= Projekti rinor qytetar =

Projekti Rinor Qytetar is a civic project in Albania designed to help young people take a greater interest in their community and the environment.

==Aims==
Albanian society lacks the active participation of youngsters, a very necessary element for the progress of a community. Most of the young people who wish to contribute to their community lack the abilities, methods and the necessary information to realize their objectives. The project aims to provide young people with the knowledge and skills that they will need to become active members in their community. This will be achieved through “Learn through participation”. Youngsters will learn how their actions like voting, participation, addressing certain community issues and undertaking actions may help them to change their community for the better.

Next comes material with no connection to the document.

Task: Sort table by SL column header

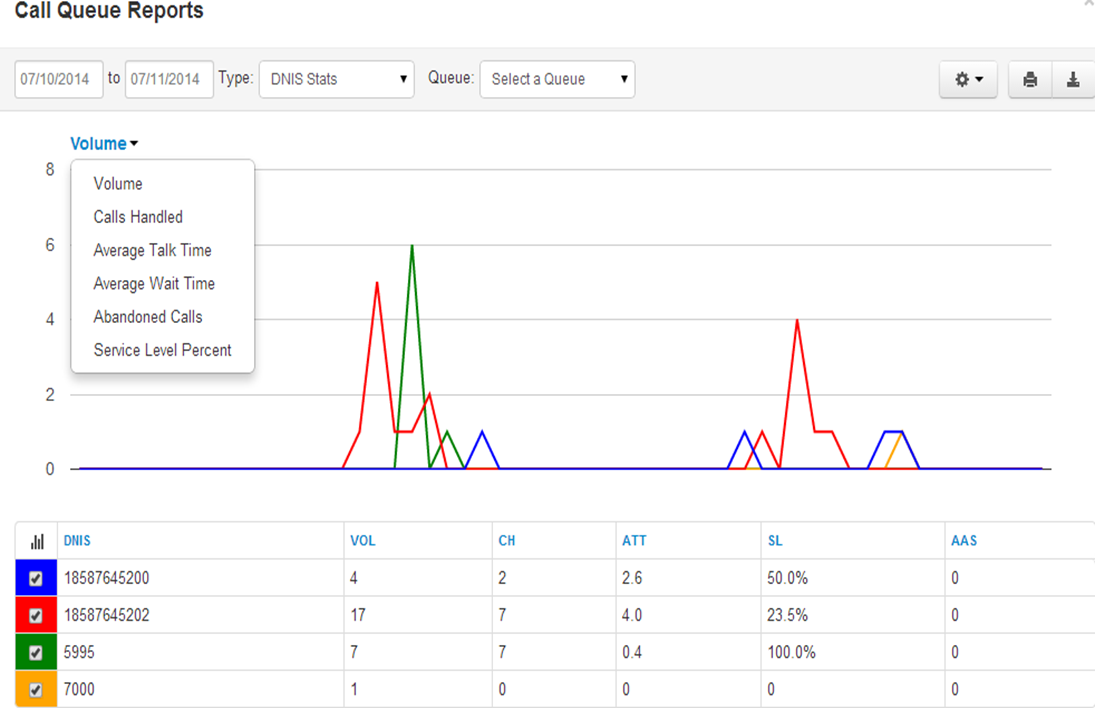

The civic project aims to promote active citizenship by providing opportunities to the youngsters to get involved in concrete actions. It will allow Albanian youngsters to attain their civic education by integrating their knowledge and abilities in projects and actions that will really help their community, develop social responsibility and promote citizenship participation.

The civic project will provide youngsters with the ability to widen their knowledge of the needs of their community, teach them how to identify and design a project, how to apply for it and how to collect funds. The project meets the needs of the youngsters to participate and develop skills and practical experiences in activities designed by the youngsters themselves. It also offers many communication opportunities for the volunteers with the partner organizations and institutions like the Tirana Municipality, the “Mjaft” movement and the Eko Movement.

==Projects==
The youngsters will have the necessary means to make their ideas concrete. They will have access to information and support and will gain a clear idea of their role in the community.
Some ideas for projects include:
- Voluntary action for cleaning and maintaining the neighborhood
- Establishment of representative groups within the community
- Revival of social and cultural life in the neighborhood
- Preparing a petition to try to solve problems in the community
- The organization of student life through working groups
- Organise cultural activities and entertainment
- Organise sporting activities such as a student football championship
- Start a school newspaper
- Build a school website

==Supporters and partners==
The project is supported by the World Bank.

Partners include the Eko Movement, MJAFT!, the Enough Foundation, the British Council, the Albanian Student Government, the Albanian Youth Council and One World Southeast Europe.